▸ **ACTIVITY**:
Please reproduce the data exactly, though every picture must stay out.

====== THE RECORDS

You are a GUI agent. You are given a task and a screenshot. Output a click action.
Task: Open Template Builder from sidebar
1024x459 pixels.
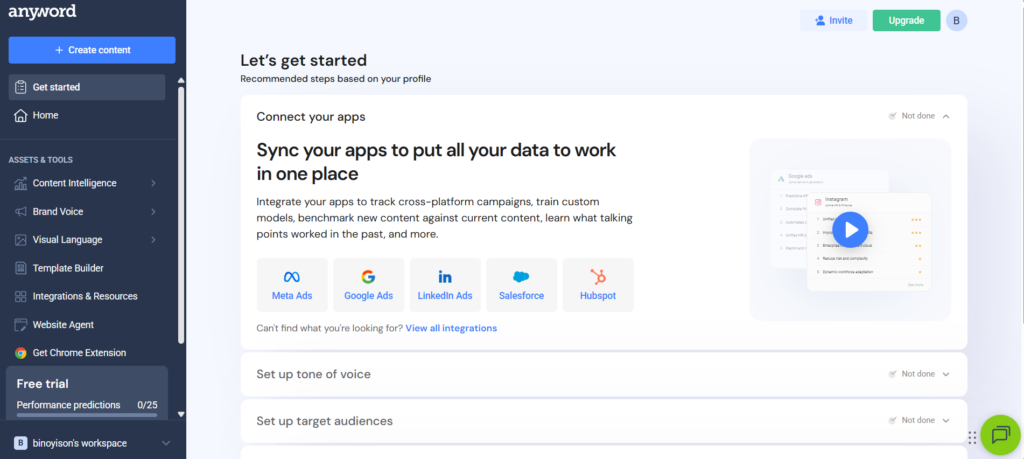tap(68, 268)
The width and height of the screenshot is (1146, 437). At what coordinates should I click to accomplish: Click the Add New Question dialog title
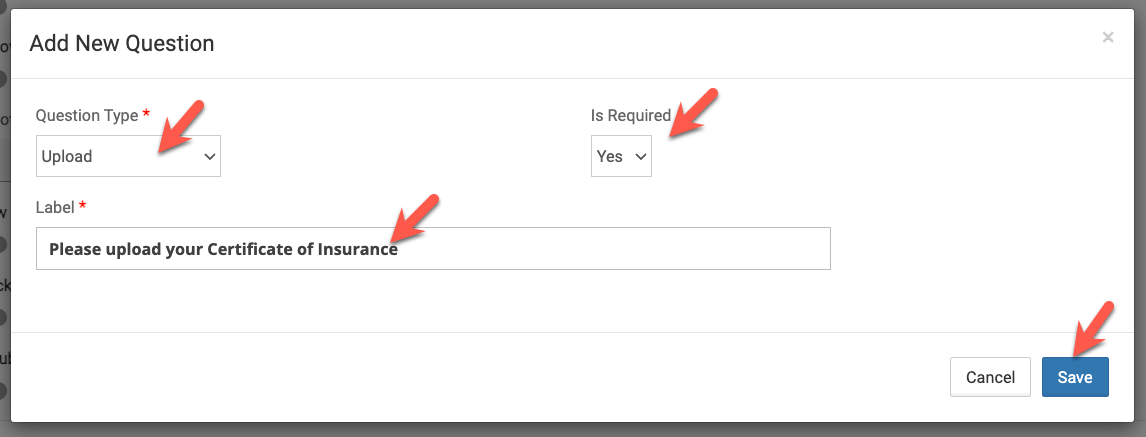[x=122, y=44]
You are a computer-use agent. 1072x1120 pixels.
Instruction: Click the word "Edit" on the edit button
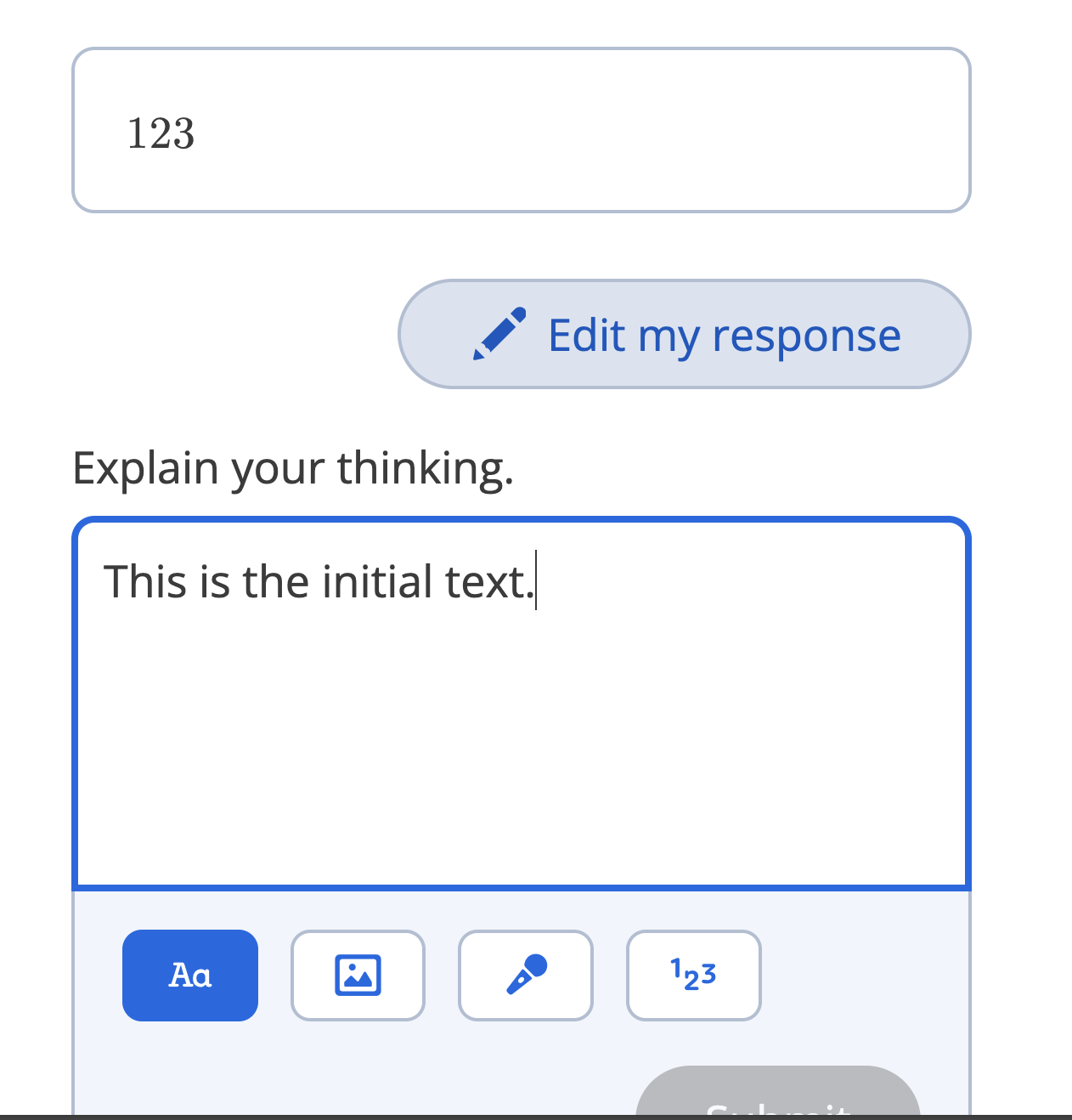click(x=586, y=335)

============

▸ **COMPLETED EXERCISE**:
You are a GUI agent. You are given a task and a screenshot. Output a click action.
Task: Open Template Builder from sidebar
1024x459 pixels.
tap(68, 268)
The width and height of the screenshot is (1146, 437). At what coordinates should I click to accomplish: Click the Add New Question dialog title
[x=122, y=44]
You are a computer-use agent. 1072x1120 pixels.
Instruction: Click the word "Edit" on the edit button
click(x=586, y=335)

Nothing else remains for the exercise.